The protagonists of Sunil Govinnage's stories encode the anxieties and desires of the diasporics, caught as they are between the two chimeras of home and exile. The dialectic between localism and globalism only serves to intensify the pains of this phenomenon.

Sunil Govinnage

The notions of cultural Otherness and difference, which are vitally connected to cultural identity, run like an underground stream throughout these stories. One has only to glance at the contemporary Australian political landscape to realize the salience of Otherness and difference. The bellicose rhetoric coming out of Pauline Hanson and the One Nation Party has struck a deep chord of resonance in nearly a quarter of the Australian population as reflected in the recent Queensland election, while campaigns, like, 'Living in Harmony', promoting slogans like 'You, Me, Australian' are seeking to counteract this pernicious trend. Many of Sunil Govinnage's short stories need to be understood against this background. In fact, in one of the stories, there are clear references to the One Nation Party. The idea of cultural Otherness, therefore, carries a heavy freight of social meaning in Govinnage's stories.

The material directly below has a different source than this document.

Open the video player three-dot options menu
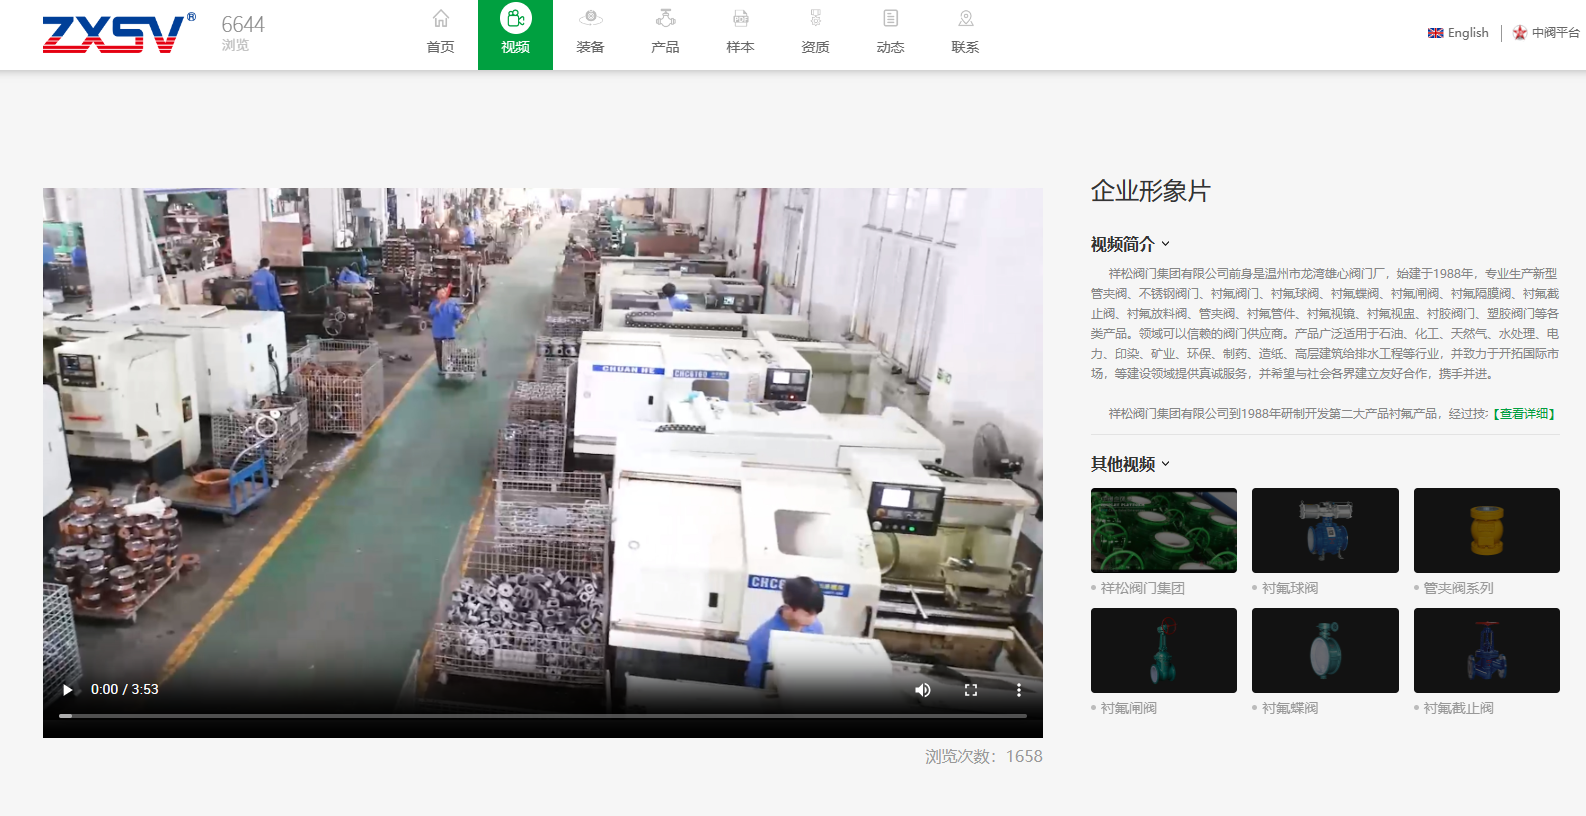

Roland Barthes once remarked that when the bourgeois individual is confronted by the Other, he 'blinds himself, ignores and denies him (the Other), or else transforms him into himself.' How the dominant class seeks to contain the Other is most revealing. It caricatures the Other, silences and marginalizes the Other, and turns the Other into a comic spectacle. All these are, needless to say, strategies of negation. Hence, the compelling need to invest the Other with a complex human agency and construct alternative discursive horizons within which the Other could be purposefully situated. Sunil Govinnage has understood, as revealed in his stories, the importance of this move. He is constantly seeking to constrict more complex images of the Other through two imbricated registers of articulation: narrativity and reflexivity. In his stories, Govinnage is aiming to put into circulation more multi-faceted self-images of the immigrants in Australia and their social imaginary.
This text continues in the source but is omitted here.